El primer Tribunal Penal Internacional con carácter permanente se hará realidad el próximo 1 de julio. Esta Corte de Justicia fue concebida por la Asamblea de las Naciones Unidas celebrada en Roma en julio de 1998 que estipuló que su estatuto regiría después de que fuera ratificado por 60 naciones. Tras casi cuatro años, el último jueves, se alcanzó y sobrepasó ese número: entonces la ONU, que registraba 56 ratificaciones, recibió 10 adicionales, que dieron vida a ese texto conocido como Tratado de Roma.
Hasta ahora, solo los estados o repúblicas podían ser sancionados por el Derecho Internacional. En adelante, también podrán serlo los individuos.
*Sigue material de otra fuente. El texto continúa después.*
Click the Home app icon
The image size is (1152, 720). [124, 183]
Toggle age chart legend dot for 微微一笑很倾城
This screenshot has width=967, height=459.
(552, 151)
Hasta ahora, cada ser humano utilizó en su provecho la idea de soberanía, el concepto de que cada Estado era una isla, de que los crímenes concebidos o cometidos en su territorio solo podían ser juzgados por su propia Corte; y así, guerreros y dictadores gozaron de impunidad. La adhesión de un Estado a este tratado significa que, en ejercicio de su soberanía, acepta que la Corte Internacional juzgue a sus propios ciudadanos. La oposición de EE.UU., Rusia y China evidencia cuán difícil ha sido crear este Tribunal, que podrá sancionar a gobernantes y jefes militares que cometan una guerra no autorizada por las Naciones Unidas. Es un hecho histórico de los más trascendentales.
“En el Tratado de Versalles (1919) se rompió el principio válido hasta entonces de que solo los estados estaban sujetos al Derecho Internacional, y se incorporó el principio de la responsabilidad individual. No obstante, fue una simple declaración que no se aplicó hasta los juicios de Nuremberg de l945, contra los líderes políticos y militares de la Alemania nazi”.
Las Naciones Unidas, por decisión de su Consejo de Seguridad (1993, 1994), pudo crear dos tribunales igualmente circunstanciales, para juzgar los crímenes individuales cometidos en Ruanda y Yugoslavia. En el futuro, la guerra, que históricamente fue un acto siempre legítimo, y hasta “parcialmente bendecido por las distintas religiones”, será objeto de crítica, y podrá distinguirse entre distintos tipos de guerra, y sus autores podrán ser sancionados en determinadas circunstancias.
El Tribunal estará integrado por 18 magistrados cuyo mandato durará nueve años máximo, no reelegibles, todos de distinta nacionalidad. La máxima pena que impondrá será la reclusión perpetua. Tendrá competencia únicamente respecto de crímenes que se cometan en el futuro. Será el fiscal el promotor de los enjuiciamientos y él tiene la posibilidad de investigar por su cuenta.
El Estatuto del Tribunal acomete contra el principal argumento de la defensa: el deber del incriminado a obedecer; prescribe que no será eximido de responsabilidad a menos que la orden no fuere manifiestamente ilícita; y declara que “las órdenes de cometer genocidio o crímenes de lesa humanidad son manifiestamente ilícitas”. Como todo organismo naciente, el Estatuto tiene sus defectos y permite a un Estado evitar al Tribunal durante siete años por un delito de guerra cometido por un nacional en su territorio. Pero es una espléndida criatura aunque haya sido extraída con fórceps.